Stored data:
-------------------------
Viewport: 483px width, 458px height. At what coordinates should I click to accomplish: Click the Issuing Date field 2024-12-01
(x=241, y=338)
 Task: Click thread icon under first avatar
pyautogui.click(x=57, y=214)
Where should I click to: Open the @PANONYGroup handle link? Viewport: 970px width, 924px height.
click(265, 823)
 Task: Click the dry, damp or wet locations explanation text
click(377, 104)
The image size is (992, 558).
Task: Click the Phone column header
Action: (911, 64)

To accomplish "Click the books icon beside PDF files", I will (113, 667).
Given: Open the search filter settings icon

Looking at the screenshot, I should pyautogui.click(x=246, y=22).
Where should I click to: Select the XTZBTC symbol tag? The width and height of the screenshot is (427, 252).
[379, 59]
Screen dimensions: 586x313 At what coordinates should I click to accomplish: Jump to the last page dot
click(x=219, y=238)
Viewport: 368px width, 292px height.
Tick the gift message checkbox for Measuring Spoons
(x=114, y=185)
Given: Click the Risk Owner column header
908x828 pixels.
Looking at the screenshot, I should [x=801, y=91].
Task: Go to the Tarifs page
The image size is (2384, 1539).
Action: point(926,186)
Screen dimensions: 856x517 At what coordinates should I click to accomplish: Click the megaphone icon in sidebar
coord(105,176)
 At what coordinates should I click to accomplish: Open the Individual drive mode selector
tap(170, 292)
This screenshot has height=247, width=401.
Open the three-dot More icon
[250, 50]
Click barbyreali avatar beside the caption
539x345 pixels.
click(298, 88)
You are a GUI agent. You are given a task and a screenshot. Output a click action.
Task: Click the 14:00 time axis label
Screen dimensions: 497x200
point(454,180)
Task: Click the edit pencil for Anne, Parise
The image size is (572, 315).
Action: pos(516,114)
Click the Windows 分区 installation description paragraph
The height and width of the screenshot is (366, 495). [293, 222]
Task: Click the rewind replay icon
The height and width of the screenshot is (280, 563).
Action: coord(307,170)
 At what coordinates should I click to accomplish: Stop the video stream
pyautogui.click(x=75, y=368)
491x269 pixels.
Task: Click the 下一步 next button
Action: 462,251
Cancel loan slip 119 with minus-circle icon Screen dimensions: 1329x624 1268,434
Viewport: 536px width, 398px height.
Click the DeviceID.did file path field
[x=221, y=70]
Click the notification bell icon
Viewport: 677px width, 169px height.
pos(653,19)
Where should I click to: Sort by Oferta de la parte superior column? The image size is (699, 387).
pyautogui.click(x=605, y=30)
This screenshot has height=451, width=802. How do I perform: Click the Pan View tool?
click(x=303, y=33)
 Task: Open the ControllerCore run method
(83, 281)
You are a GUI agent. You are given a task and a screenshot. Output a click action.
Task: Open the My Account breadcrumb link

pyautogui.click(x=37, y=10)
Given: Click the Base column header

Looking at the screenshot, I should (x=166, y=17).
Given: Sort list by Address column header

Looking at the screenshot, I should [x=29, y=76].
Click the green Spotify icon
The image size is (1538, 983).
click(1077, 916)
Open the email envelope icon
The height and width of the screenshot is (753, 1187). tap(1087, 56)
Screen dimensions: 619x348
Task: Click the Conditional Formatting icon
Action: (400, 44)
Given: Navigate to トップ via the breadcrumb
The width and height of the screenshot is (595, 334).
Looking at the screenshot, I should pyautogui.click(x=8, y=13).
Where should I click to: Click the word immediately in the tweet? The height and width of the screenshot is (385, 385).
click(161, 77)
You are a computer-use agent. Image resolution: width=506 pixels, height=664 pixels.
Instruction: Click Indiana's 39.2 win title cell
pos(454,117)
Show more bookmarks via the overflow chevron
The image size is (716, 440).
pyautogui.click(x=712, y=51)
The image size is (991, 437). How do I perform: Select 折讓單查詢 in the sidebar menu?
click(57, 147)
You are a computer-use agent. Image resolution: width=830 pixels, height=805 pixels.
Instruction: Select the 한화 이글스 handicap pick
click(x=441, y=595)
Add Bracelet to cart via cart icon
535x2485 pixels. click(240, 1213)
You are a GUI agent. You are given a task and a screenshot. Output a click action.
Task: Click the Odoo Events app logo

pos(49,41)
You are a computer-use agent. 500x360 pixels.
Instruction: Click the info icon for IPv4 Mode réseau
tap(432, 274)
-------------------------
- [Action item]:
Please copy the lines above from the line with "Cancel loan slip" up to and including the line with "You are a computer-use agent. 500x360 pixels.", exactly as written and with nothing else.

- [Answer for this exercise]:
Cancel loan slip 119 with minus-circle icon Screen dimensions: 1329x624 1268,434
Viewport: 536px width, 398px height.
Click the DeviceID.did file path field
[x=221, y=70]
Click the notification bell icon
Viewport: 677px width, 169px height.
pos(653,19)
Where should I click to: Sort by Oferta de la parte superior column? The image size is (699, 387).
pyautogui.click(x=605, y=30)
This screenshot has height=451, width=802. How do I perform: Click the Pan View tool?
click(x=303, y=33)
 Task: Open the ControllerCore run method
(83, 281)
You are a GUI agent. You are given a task and a screenshot. Output a click action.
Task: Open the My Account breadcrumb link

pyautogui.click(x=37, y=10)
Given: Click the Base column header

Looking at the screenshot, I should (x=166, y=17).
Given: Sort list by Address column header

Looking at the screenshot, I should [x=29, y=76].
Click the green Spotify icon
The image size is (1538, 983).
click(1077, 916)
Open the email envelope icon
The height and width of the screenshot is (753, 1187). tap(1087, 56)
Screen dimensions: 619x348
Task: Click the Conditional Formatting icon
Action: (400, 44)
Given: Navigate to トップ via the breadcrumb
The width and height of the screenshot is (595, 334).
Looking at the screenshot, I should pyautogui.click(x=8, y=13).
Where should I click to: Click the word immediately in the tweet? The height and width of the screenshot is (385, 385).
click(161, 77)
You are a computer-use agent. Image resolution: width=506 pixels, height=664 pixels.
Instruction: Click Indiana's 39.2 win title cell
pos(454,117)
Show more bookmarks via the overflow chevron
The image size is (716, 440).
pyautogui.click(x=712, y=51)
The image size is (991, 437). How do I perform: Select 折讓單查詢 in the sidebar menu?
click(57, 147)
You are a computer-use agent. Image resolution: width=830 pixels, height=805 pixels.
Instruction: Select the 한화 이글스 handicap pick
click(x=441, y=595)
Add Bracelet to cart via cart icon
535x2485 pixels. click(240, 1213)
You are a GUI agent. You are given a task and a screenshot. Output a click action.
Task: Click the Odoo Events app logo

pos(49,41)
You are a computer-use agent. 500x360 pixels.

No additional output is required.